Roose: Thank you, Mike.

Pearson: We've got a number of questions here from a lot of our great viewers on Twitter and Facebook and those places. And to start it off, Lester in Newhall, Iowa is curious, should all of my old crop corn be sold? We talked about when to make some sales but give us a little bit more of a detailed view on when we should be making some sales here in the grains.

Roose: Well, you know, seasonally the market I would say yes.  I think the market has been an overachiever for what we know about the fundamentals on the marketplace.  Now, it is true that the ending stocks have continued to erode since January but this $5.00 to $5.20 mark on the futures is a selling opportunity.  You may not get another one, you may if we get a weather scare, particularly if the weather improves next week.  So I would say most definitely these are opportunities for catch up sales.

Pearson: Now, you mentioned that we've seen the grains have been overachievers on this recent rally.  Whenever we get that kind of overachievement in the markets we definitely attract some of that non-commercial money, that fund money.  Have we seen that this year in the grain market?

Roose: Yeah, we definitely have.  In 2012, we had the funds were about 312,000 contracts long on corn.  We're up over 330,000 contracts now.  So what we're sitting with is a huge fund long position in the corn market.  And on Friday we did start to crack a little bit and what you have to be afraid of is if the fundamentals start to change to more favorable in weather.  The funds have already front run on the corn market and the soybean market so you could see liquidation.

Pearson: And that would be probably pretty quick liquidation.  I mean, 300,000 contracts if they start to move that would be noticeable in the countryside.

Roose: Yeah, and unfortunately it's an all in, all out exodus and the market goes from overbought to an oversold pretty quickly and the price erosion is pretty fast and your gross dollars per acre disappear.  So I think that's the caution that you have, the other side of it, is you can bank on the weather that it turns unfavorable but I think it's a low bet.

Pearson: Alright.  Well, we've got a question, a wheat question from Tim in Crookston, Minnesota and coming back to this most recent rally.  He goes, of all the factors that are driving it, which is the most important?
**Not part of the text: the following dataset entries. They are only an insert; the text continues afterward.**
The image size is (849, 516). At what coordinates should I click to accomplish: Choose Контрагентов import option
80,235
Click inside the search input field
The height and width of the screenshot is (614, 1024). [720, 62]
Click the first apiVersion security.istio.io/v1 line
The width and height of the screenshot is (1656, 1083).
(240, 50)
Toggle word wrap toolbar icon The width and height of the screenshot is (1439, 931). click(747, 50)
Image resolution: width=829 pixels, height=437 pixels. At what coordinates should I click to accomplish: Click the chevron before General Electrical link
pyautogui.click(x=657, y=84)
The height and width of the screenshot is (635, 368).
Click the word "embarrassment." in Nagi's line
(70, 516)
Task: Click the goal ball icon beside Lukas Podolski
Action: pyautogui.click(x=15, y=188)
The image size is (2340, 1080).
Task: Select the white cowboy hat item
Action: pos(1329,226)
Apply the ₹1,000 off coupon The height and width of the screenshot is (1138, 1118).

Weather? Putin? Or as you mentioned the fund money, that outside money?

Roose: Well, I think probably the dominant thing that is driving the market right now is actually the Ukraine situation because they're a huge exporter, they're the #5 wheat exporter in the world and it's an important region. So I think that is the dominant issue followed by the weather and after that the funds.  But unfortunately they all tie together.  If the Ukrainian situation cools down, the tensions, which it looks like who knows, maybe a little bit and then if the weather improves in the wheat area and then the funds exit.  So that is kind of how the program would go.

Pearson: So all of those could be rather short-term trends.  I mean, if the weather improves, if Putin scales back his involvement, if we get a sense of accomplishment or closure I guess in the Ukraine situation, it could all come off pretty quick.

Roose: Well, most definitely.  And then the time of the year you're at, seasonally we usually move into a low moving into that June/July time period.  So the seasonalities are right for the market to begin to slow down to the upside and move lower.

Pearson: Alright. On the livestock side, we've got a question from John Torpy in Urbandale, Iowa and it's a question I think a lot of consumers are going to be seeing this summer as they go in to get ready for a barbeque.  He asks, when will we see relief at the meat counter?

Roose: Well, I tell you, that is a good question.  And the meats have moved to the upside.  But really not disproportionate to what the grain market has done.  But I think as far as relief in sight, on the hog industry it looks like in the fall you start to see the prices cool.  And if you look in the futures market out in February we're at $86, just over $86 a hundred weight where the June hogs of this year are about $125.  So it tells you that there's a downward slant if the production picks up again.  The beef market is a little bit more precarious because it just plain takes too long to replenish that supply, two and a half, three years.  So I would say that the high priced beef is here to stay for a while.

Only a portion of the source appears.